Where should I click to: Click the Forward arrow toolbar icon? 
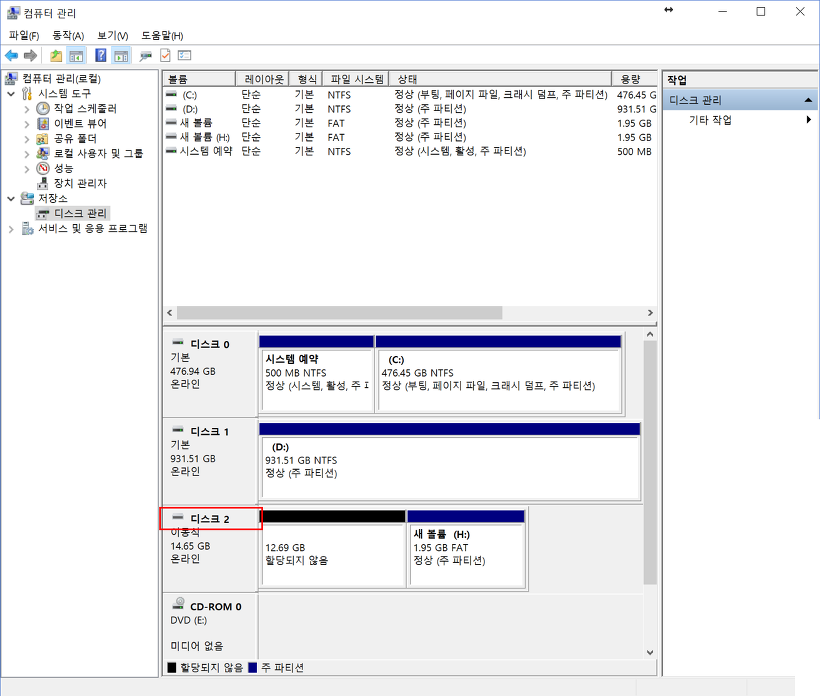click(30, 55)
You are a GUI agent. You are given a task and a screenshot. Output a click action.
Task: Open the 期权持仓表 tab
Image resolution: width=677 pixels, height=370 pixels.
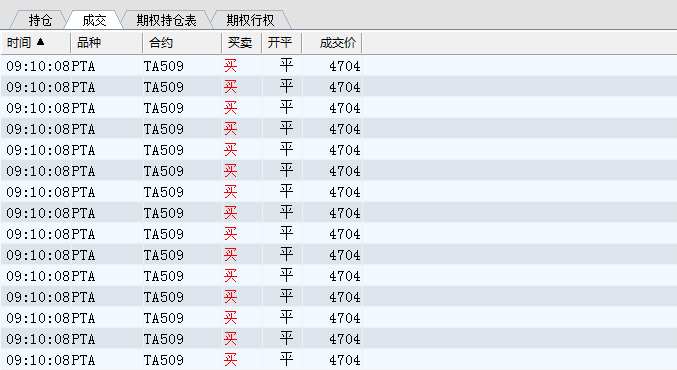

******************************

◆ **EXERCISE DIRECTIONS**
Format the text lines of the entries above as a numbered list, omitting blank lines and the pictures.

◆ **TASK OUTPUT**
1. Where should I click to: Click the Forward arrow toolbar icon? 
2. click(30, 55)
3. You are a GUI agent. You are given a task and a screenshot. Output a click action.
4. Task: Open the 期权持仓表 tab
5. Image resolution: width=677 pixels, height=370 pixels.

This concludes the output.